■ Task instructions ■
Transcribe the data verbatim and drop its images.

:: Data supplied

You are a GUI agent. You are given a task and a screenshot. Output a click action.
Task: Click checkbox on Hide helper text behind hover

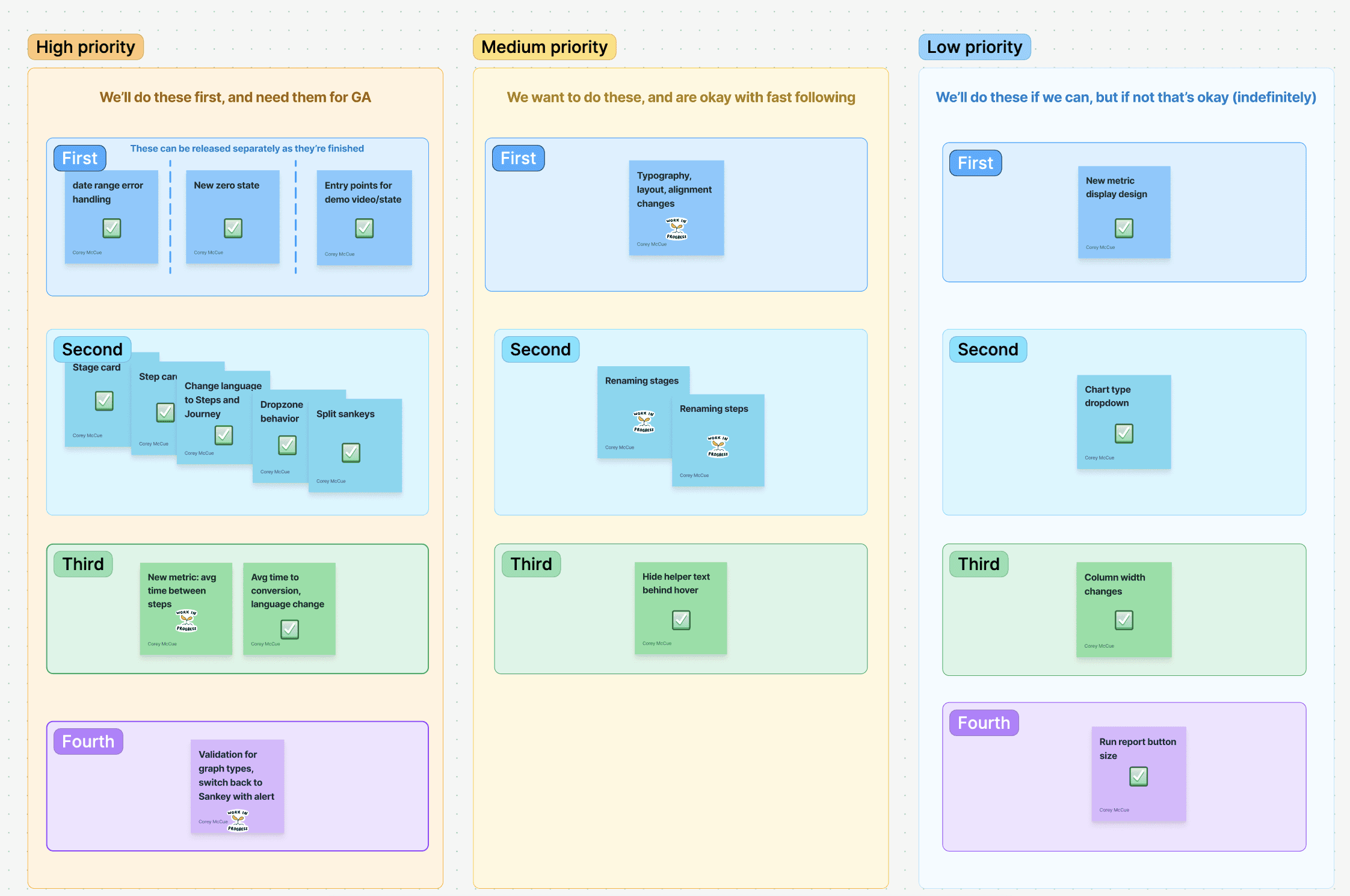pos(681,619)
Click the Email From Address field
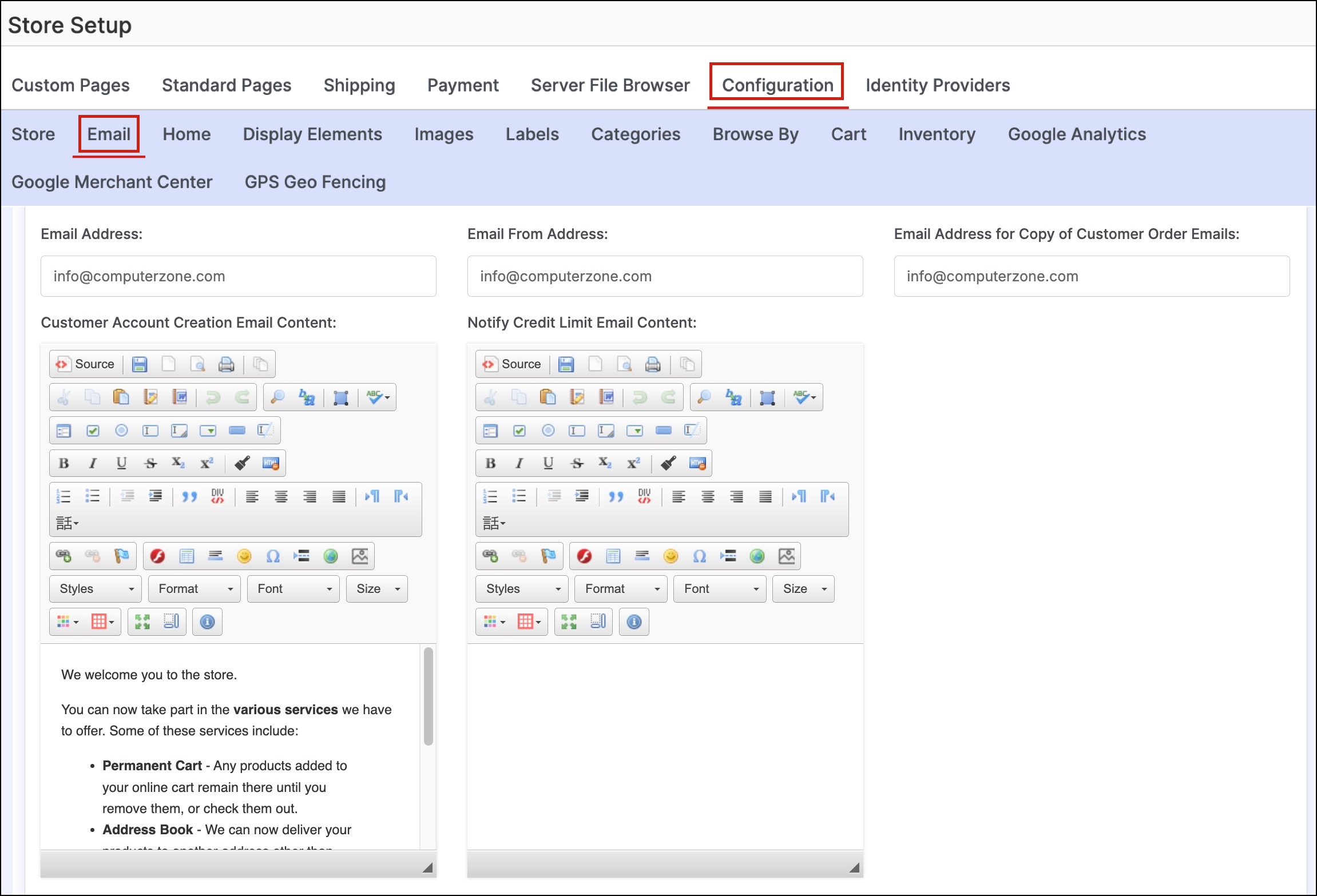 pyautogui.click(x=664, y=276)
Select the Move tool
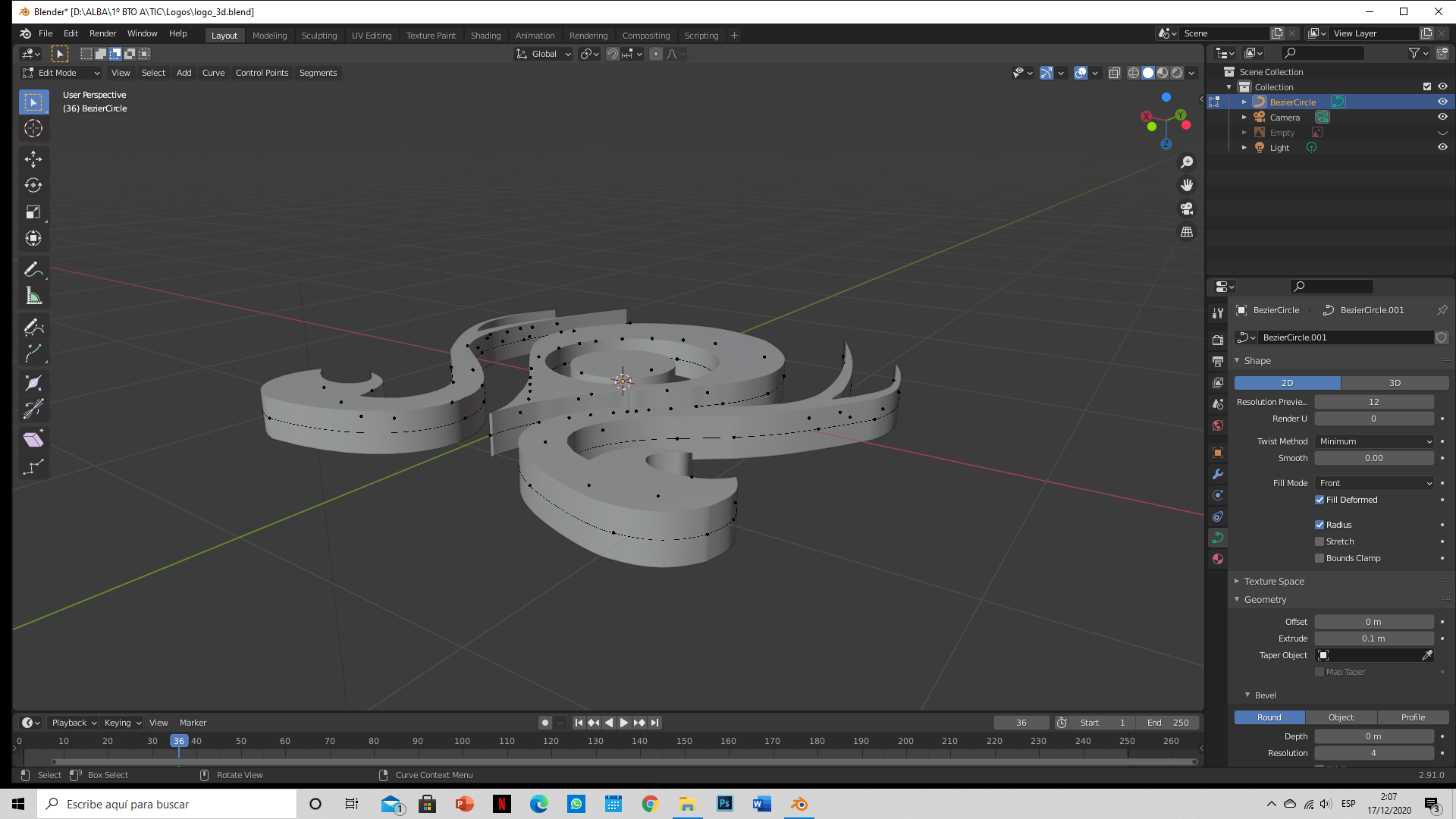Image resolution: width=1456 pixels, height=819 pixels. pyautogui.click(x=33, y=158)
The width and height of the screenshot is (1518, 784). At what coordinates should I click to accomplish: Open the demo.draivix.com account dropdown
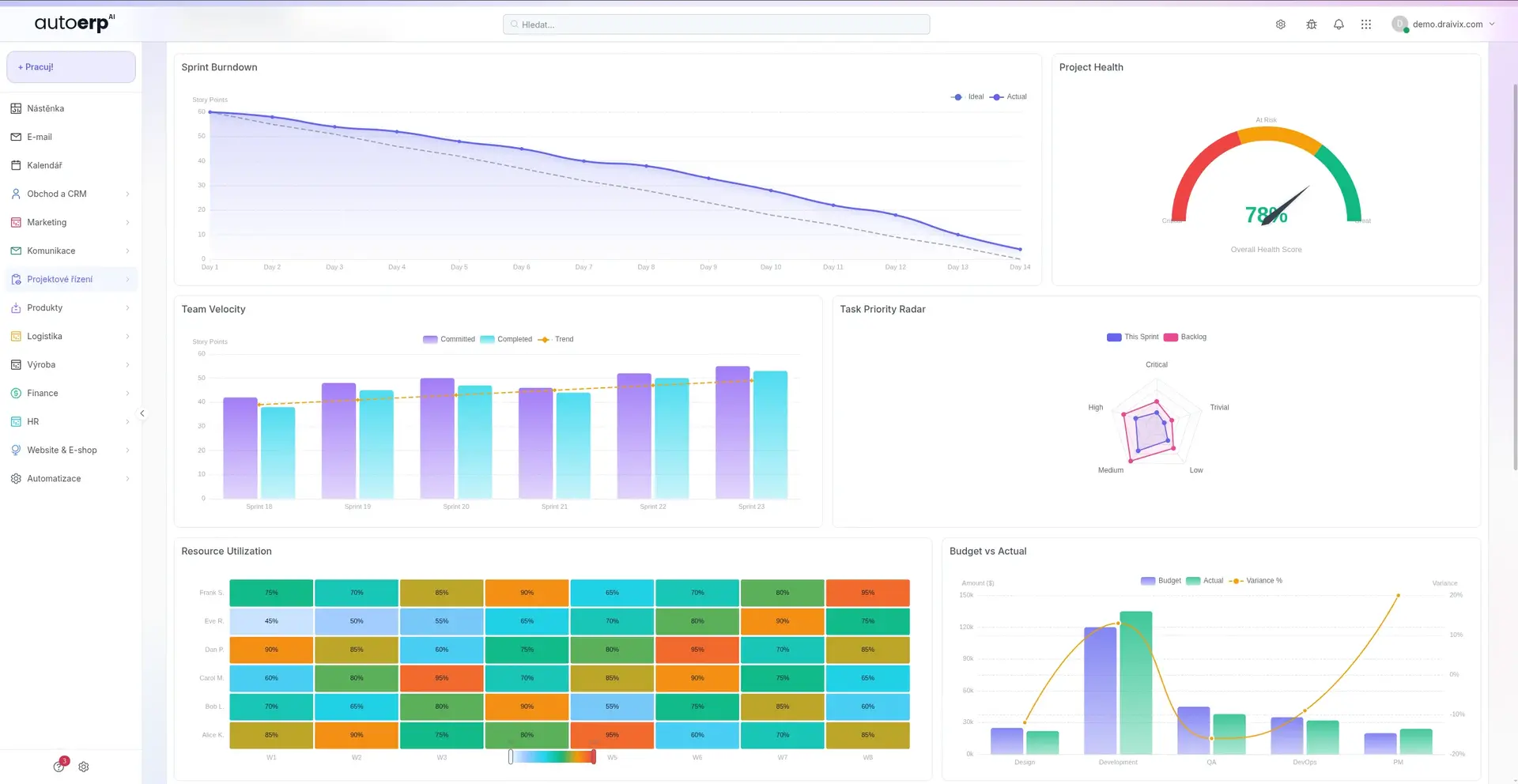(1442, 24)
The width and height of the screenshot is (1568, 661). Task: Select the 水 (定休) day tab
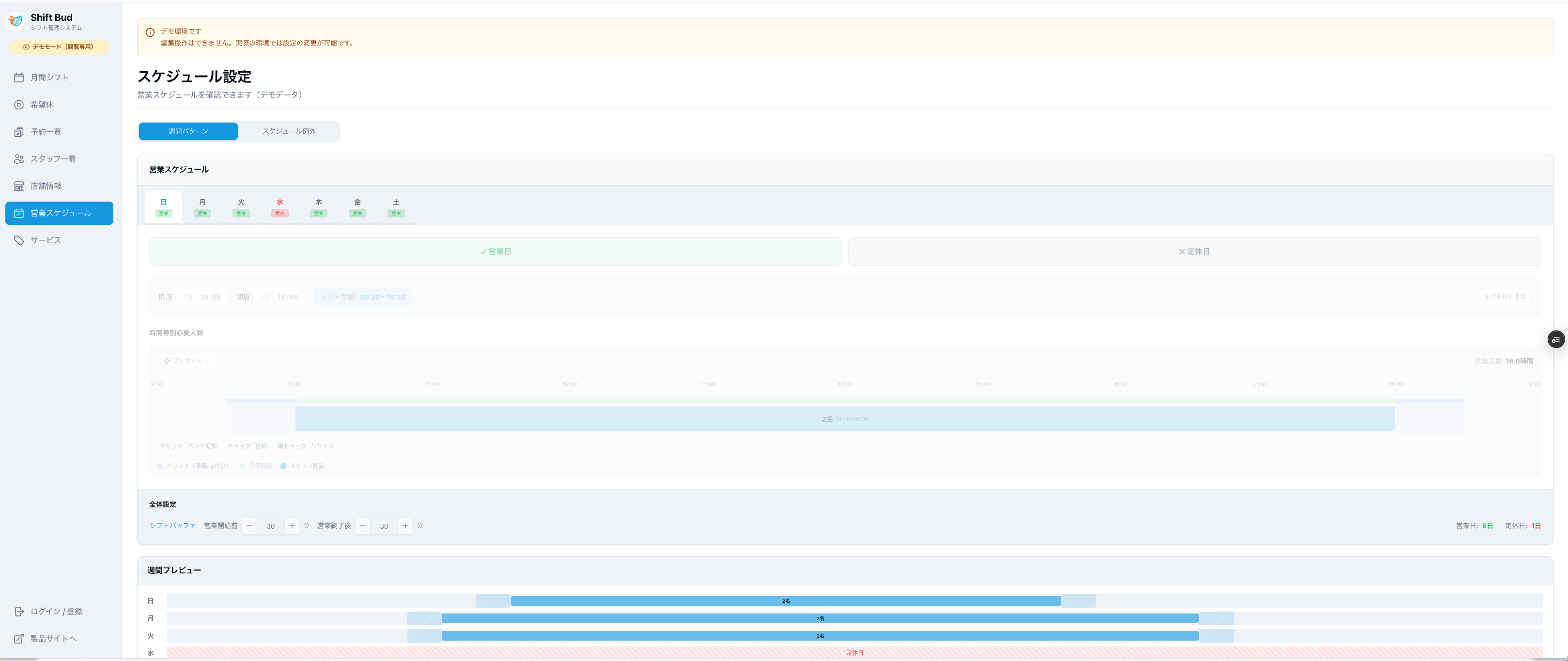click(279, 207)
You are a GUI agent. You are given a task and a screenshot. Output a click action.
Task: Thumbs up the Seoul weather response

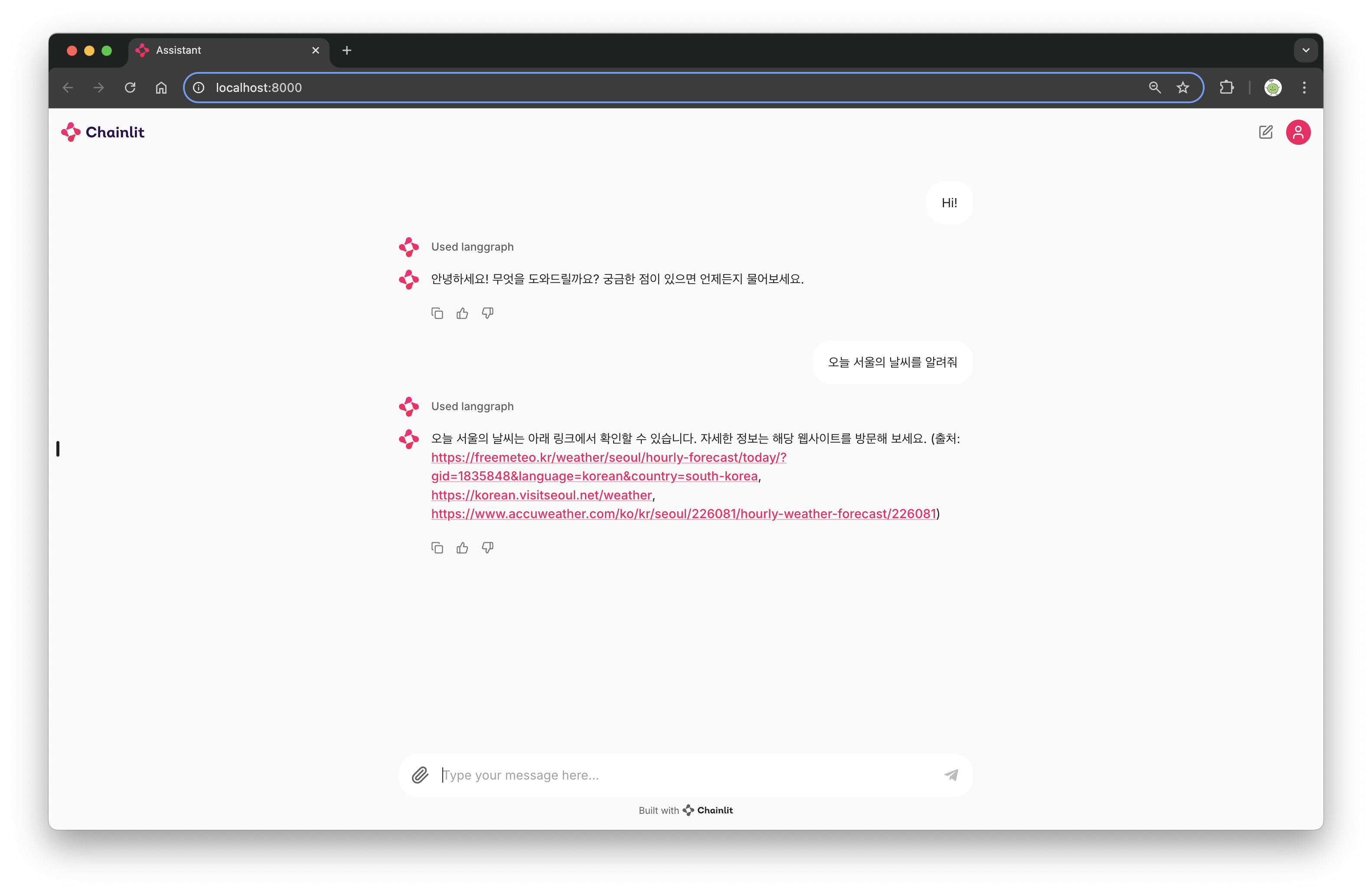[462, 548]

::::

■ Completed task ■
You are a GUI agent. You are given a task and a screenshot. Output a click action.
Task: Click checkbox on Hide helper text behind hover

pos(681,619)
Click the Email From Address field
 pyautogui.click(x=664, y=276)
Select the Move tool
Image resolution: width=1456 pixels, height=819 pixels. pyautogui.click(x=33, y=158)
The width and height of the screenshot is (1518, 784). At what coordinates should I click to accomplish: Open the demo.draivix.com account dropdown
(1442, 24)
The width and height of the screenshot is (1568, 661). Task: Select the 水 (定休) day tab
click(279, 207)
You are a GUI agent. You are given a task and a screenshot. Output a click action.
Task: Thumbs up the Seoul weather response

[462, 548]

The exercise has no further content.